The research identifies two distinct routes for managing these circuit boards at end of life. For applications where component recovery is desirable, the boards can be immersed in dilute acetic acid solution (5 per cent concentration) with stirring for approximately 30 minutes. This dissolves the zinc tracks and chitosan binder, allowing microcontrollers, LEDs and resistors to float free for filtering and reuse. The researchers report that 100 per cent of tested components remained functional after recovery.

For single-use applications where component recovery is impractical, the assemblies can degrade through soil composting. Under conditions matching industrial composting (65°C, 85 per cent relative humidity), unencapsulated zinc on a PHBV substrate degrades within approximately 11 days. The zinc forms naturally occurring compounds including zinc oxide, zinc carbonate and zinc phosphate depending on soil composition.

The paper notes that permissible limits for zinc in compost range from 150 to 800 ppm depending on legislation. The researchers calculated that a circuit board degraded in 100g of soil would reach end concentrations of 140 ppm zinc, within WHO and EU composting limits. However, they acknowledge that biodegradability testing for zinc in soil environments remains immature and recommend additional studies on degradation pathways.

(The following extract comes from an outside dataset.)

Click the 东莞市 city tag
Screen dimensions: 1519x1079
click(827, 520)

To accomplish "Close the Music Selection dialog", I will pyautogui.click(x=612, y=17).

"From an operational and circular economy point of view, and if this was to be commercialised, I'd prefer zinc to be controllably degraded in a laboratory as there is the potential to recover this and reuse it in new circuits," Professor Kettle told Resource.

Emerging field

The research forms part of the University of Glasgow-led Responsible Electronics and Circular Technology Centre (REACT), backed by more than £6 million from UKRI. The centre, established in 2024, is one of five Green Economy Centres investigating ways to make industries more sustainable, with researchers examining complementary technologies including scalable WEEE processing and recycling.

Other UK initiatives are pursuing alternative approaches to the same challenge. The University of Portsmouth and Jiva Materials announced a partnership in 2024 to develop Soluboard, a laminate that can be dissolved using hot water to enable recovery of natural fibres, copper and electronic components. That approach retains copper as the conductor while replacing the fibreglass substrate with organic materials.

The Glasgow team is now exploring applications including mouldable electronics and biosensing. The paper identifies intended applications as smart packaging, IoT devices, disposable test kits and environmental sensors, where the priority is minimising environmental impact rather than long-term durability.